Electrolyzer safety is becoming increasingly important as the industry undergoes significant change to meet the growing demand for hydrogen production at scale. Several notable examples of new large-scale electrolyzer projects include:

Europe's largest PEM green energy electrolyzer near Cologne Germany
Shell is currently at work on Europe’s largest PEM green energy electrolyzer near Cologne, Germany. Photo courtesy

Shifts in Electrolysis Industry to Keep Up with Demand

Advances in electrolysis system materials, designs, and overall system integration are driving the industry’s evolution and shaping its role in the global energy transition.

Recent projects suggest a global progression towards large-scale, efficient, and cost-effective electrolysis systems that often integrate with renewable energy sources. These systems can produce hydrogen for various applications, including transportation, industry, and energy storage.

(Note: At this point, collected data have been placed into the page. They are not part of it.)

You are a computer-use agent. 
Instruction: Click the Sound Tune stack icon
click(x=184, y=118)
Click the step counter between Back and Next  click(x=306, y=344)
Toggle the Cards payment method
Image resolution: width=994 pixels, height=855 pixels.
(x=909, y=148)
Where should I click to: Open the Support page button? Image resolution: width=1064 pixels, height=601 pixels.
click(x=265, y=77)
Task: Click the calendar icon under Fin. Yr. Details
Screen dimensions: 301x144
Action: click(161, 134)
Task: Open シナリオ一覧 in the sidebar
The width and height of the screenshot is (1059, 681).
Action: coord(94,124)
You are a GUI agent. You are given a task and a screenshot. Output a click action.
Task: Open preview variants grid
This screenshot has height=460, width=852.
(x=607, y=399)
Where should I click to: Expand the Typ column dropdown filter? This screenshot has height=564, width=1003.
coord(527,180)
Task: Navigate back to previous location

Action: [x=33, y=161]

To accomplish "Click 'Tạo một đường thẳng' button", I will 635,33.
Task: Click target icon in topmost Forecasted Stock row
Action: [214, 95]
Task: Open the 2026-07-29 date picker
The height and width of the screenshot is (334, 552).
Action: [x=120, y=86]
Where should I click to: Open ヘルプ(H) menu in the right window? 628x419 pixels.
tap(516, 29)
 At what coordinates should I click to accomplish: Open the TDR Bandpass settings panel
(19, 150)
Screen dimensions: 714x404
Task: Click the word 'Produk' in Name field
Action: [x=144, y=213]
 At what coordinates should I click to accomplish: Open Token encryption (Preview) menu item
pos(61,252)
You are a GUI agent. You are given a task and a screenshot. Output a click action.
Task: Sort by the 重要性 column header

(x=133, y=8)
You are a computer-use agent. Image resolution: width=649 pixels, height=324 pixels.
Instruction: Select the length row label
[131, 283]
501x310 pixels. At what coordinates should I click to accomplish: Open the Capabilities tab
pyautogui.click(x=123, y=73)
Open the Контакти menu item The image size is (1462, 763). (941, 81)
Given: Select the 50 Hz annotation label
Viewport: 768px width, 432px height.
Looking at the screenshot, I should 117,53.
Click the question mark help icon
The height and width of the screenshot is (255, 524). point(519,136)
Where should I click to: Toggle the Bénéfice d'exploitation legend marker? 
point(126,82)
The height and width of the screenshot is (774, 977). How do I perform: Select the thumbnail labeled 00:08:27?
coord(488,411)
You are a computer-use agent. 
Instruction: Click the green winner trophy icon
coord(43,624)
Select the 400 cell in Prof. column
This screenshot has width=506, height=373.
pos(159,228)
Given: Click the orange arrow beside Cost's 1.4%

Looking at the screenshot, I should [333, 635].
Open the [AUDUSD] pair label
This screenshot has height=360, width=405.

“Often, increasing the scale of electrolyzers is focused on developing standardized component ‘building blocks’ that can be produced in mass quantities and combined to form a larger energy system,” explains Cory Kreutzer, one of the hydrogen experts at WHA. “As the number of electrolyzers sold in the market increases, economies of scale provide opportunities for reduced electrolyzer and hydrogen production costs.”

Key trends and advancements in electrolysis system technology include:

  1. Scaling Up for Bulk Hydrogen Production: This shift is driven by the increasing interest in hydrogen as a clean energy carrier for various sectors, such as transportation, industry, and power generation.
  • High Efficiency and Low-Cost Electrolyzers: One of the primary goals of the industry is to develop electrolyzers that achieve high energy conversion efficiency while keeping costs competitive. Research and development efforts are focused on optimizing materials and designs to increase efficiency, as well as finding ways to reduce capital, operational expenses, and reliability.
  • Renewable Energy Integration: Many large electrolyzer projects are designed to be powered by renewable energy sources, such as wind and solar. This coupling of electrolysis with renewable energy addresses the intermittency issue of renewables by using excess energy during peak production times to generate hydrogen, which can be stored and utilized when renewable energy generation is low. In addition, these projects can help reduce the cost of hydrogen by harnessing excess energy from renewables when the market price for electricity is low.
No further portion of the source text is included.